--- Passage for review Enclosed Below ---

It turns out that your fingers wrinkle because your body tells them to wrinkle. it’s not a passive effect

It turns out that your fingers wrinkle because your body tells them to wrinkle. it’s not a passive effect, but an active decision that your body takes. We aren’t conscious of making that decision because it’s controlled by the automatic part of your nervous system that controls your breathing, heart rate and sweating. This can lead to some weird effects. For example, people who have severed fingers stitched back lose the wrinkles from the reattached fingers, until the nerves regrow and feeling and wrinkling return. You can also mess around with this by using drugs that shut down parts of the nervous system; they also turn off finger-wrinkling.

The evidence is conclusive: finger-wrinkling is nothing to do with water soaking into the skin and everything to do with an active control, albeit one of which we are not conscious.

How, then, does our body turn on and off fingerwrinkling?

--- End of Enclosed Passage for review ---
--- Information provided Enclosed Below ---

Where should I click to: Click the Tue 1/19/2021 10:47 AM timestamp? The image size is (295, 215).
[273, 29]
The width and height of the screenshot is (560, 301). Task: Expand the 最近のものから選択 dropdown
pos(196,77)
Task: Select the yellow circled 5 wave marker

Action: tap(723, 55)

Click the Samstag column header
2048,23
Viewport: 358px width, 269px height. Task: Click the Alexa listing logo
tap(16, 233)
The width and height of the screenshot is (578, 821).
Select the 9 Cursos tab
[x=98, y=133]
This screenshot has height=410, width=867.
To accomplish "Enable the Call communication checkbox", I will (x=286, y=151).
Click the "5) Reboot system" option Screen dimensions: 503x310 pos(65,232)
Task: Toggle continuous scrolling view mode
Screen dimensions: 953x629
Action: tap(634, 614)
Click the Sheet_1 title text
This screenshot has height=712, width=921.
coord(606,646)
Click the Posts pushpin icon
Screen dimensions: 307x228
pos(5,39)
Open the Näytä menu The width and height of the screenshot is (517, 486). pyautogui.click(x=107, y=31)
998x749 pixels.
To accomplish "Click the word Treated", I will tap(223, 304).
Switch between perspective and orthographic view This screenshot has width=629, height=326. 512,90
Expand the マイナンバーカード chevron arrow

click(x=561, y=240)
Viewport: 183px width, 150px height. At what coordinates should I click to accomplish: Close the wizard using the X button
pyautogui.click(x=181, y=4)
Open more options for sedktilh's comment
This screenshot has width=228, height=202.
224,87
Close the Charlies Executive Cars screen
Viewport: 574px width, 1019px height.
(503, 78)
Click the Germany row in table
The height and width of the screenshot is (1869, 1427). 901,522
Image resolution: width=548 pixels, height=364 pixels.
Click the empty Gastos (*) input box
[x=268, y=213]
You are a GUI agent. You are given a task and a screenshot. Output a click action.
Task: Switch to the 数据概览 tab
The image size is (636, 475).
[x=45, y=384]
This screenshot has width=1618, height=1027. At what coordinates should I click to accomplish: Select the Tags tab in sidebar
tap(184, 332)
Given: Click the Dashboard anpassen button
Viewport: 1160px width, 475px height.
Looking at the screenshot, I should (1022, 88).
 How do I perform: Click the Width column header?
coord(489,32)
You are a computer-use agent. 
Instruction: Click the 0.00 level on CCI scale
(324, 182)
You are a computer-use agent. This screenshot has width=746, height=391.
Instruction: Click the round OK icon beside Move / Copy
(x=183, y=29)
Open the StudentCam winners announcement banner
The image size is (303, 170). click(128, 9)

--- End of Enclosed Information provided ---

[Description of the task]
Answer these about the passage on finger wrinkling:
(a) What part of the nervous system controls finger wrinkling?
(b) When do wrinkles come back to fingers that have been severed and stitched back?
(c) What does the passage say finger wrinkling has nothing to do with?

[Result for this exercise]
(a) The automatic part, which also controls breathing, heart rate and sweating.
(b) When the nerves regrow and feeling returns.
(c) Water soaking into the skin.